◆ Excerpt
============================================================
We will have a quiet immediate family supper tonight. The only other family member we could have invited is Rob’s mother, but the drive from the Okanagan is long and expensive and we don’t have the budget for flying her up here right now as we don’t know if I will have to head for the States to help out with Dad.

To quickly update on my dad, he had a doctor appointment today. The fluid around his lungs is building and he is very tired and short of breath most of the time with things becoming more critical when he exerts himself. Exertion has come to be any time he must get up and walk, even if it is just a few steps.

He still went to mass yesterday. He tries to save his energy for that one outing a week. Despite everything, Dad is a very spiritual man and takes his religion quite seriously though he has modified his alignment with some of the teachings that don’t line up with what he has observed in real life*.

Rob woke me in the wee hours with reports of our ghosties renewing activities again. I didn’t see what he did or remember echoing the ghost in my sleep by calling out his name, but I have felt the “presence” in the last few days, so I am not surprised. We had similar issues late last November and leading up to the death of Shelley’s mother. I am sure that this new round of bumps in the night are connected to my dad.

He reported pain for the first time today. His ribs, which are probably cancerous now, hurt. The fact that he mentioned pain is not a good sign. He has a freakishly high tolerance for pain of the excruciating kind. Pain that would turn the rest of us into wimpering babies. When he suffered from crushed vertebrae (three time in the last two years) he made do with regular Tylenol and a heating pad and rarely reported the pain above a 3 or 4 on the scale. If he is in pain enough to bring it up on his own – as opposed to it being dragged our of him as was typical of the past – it must be intolerable.
============================================================
◆ Data provided
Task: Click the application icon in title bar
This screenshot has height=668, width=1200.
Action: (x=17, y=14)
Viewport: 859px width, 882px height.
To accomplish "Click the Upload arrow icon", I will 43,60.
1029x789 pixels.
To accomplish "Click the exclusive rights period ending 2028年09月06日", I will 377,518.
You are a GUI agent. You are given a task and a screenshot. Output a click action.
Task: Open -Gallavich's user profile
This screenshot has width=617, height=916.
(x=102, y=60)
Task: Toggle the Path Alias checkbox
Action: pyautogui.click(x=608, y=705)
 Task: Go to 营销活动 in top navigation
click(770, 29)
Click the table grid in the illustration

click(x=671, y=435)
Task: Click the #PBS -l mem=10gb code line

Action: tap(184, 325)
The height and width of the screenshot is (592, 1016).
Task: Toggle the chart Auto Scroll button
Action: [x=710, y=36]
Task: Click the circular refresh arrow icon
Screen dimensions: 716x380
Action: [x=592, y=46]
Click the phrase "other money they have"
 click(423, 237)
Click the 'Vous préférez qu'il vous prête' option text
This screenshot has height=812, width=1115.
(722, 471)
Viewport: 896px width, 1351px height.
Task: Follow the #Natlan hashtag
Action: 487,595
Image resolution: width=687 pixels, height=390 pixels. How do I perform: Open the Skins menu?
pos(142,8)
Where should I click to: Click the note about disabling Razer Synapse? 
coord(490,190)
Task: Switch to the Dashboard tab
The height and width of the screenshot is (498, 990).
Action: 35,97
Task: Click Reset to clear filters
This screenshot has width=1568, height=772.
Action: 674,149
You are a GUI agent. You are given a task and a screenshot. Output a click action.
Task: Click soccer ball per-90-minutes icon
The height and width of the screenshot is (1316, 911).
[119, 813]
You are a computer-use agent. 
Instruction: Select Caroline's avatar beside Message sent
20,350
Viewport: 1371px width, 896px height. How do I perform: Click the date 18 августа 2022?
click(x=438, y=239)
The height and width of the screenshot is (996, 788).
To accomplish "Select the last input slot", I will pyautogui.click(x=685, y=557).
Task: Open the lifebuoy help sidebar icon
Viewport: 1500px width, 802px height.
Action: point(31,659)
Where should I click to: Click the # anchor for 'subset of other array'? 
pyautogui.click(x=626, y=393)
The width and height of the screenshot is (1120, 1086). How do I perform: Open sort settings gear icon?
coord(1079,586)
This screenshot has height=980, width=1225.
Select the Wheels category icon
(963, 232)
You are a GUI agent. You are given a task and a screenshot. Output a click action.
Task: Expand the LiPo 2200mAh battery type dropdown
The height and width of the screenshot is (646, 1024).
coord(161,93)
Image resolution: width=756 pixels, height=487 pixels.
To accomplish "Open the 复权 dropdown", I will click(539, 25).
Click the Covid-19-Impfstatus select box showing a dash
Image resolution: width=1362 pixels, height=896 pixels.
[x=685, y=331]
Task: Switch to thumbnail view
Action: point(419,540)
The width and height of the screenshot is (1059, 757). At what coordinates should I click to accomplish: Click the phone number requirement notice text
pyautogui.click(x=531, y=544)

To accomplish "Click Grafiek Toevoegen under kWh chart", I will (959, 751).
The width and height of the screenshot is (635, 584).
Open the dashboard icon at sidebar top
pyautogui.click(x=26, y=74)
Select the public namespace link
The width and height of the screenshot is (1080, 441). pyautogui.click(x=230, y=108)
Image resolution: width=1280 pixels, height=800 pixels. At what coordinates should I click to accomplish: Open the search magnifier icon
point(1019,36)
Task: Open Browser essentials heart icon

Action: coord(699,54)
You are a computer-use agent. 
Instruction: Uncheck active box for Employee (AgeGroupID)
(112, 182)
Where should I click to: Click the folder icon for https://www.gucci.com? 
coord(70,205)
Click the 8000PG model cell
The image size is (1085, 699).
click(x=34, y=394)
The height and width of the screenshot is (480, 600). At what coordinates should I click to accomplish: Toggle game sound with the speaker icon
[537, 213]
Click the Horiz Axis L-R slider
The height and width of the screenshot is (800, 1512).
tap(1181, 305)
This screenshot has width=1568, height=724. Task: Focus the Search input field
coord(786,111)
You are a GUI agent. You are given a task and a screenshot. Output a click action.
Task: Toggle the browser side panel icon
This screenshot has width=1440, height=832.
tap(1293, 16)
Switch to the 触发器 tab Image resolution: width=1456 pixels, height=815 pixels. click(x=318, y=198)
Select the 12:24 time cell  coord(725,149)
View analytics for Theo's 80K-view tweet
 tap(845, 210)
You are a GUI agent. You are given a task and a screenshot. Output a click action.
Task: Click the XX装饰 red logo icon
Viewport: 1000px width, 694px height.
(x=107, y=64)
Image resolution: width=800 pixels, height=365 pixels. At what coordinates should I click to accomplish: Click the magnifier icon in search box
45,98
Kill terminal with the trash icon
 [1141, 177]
============================================================
◆ Work instruction A
In the excerpt, what did the father use to cope with his crushed vertebrae?
◆ Work instruction B
Set down the part of the excerpt starting at "We will have" and ending at "a few steps.", word for word.
The records aren't needed for anything here.

◆ Answer section A
He used regular Tylenol and a heating pad.

◆ Answer section B
We will have a quiet immediate family supper tonight. The only other family member we could have invited is Rob’s mother, but the drive from the Okanagan is long and expensive and we don’t have the budget for flying her up here right now as we don’t know if I will have to head for the States to help out with Dad.

To quickly update on my dad, he had a doctor appointment today. The fluid around his lungs is building and he is very tired and short of breath most of the time with things becoming more critical when he exerts himself. Exertion has come to be any time he must get up and walk, even if it is just a few steps.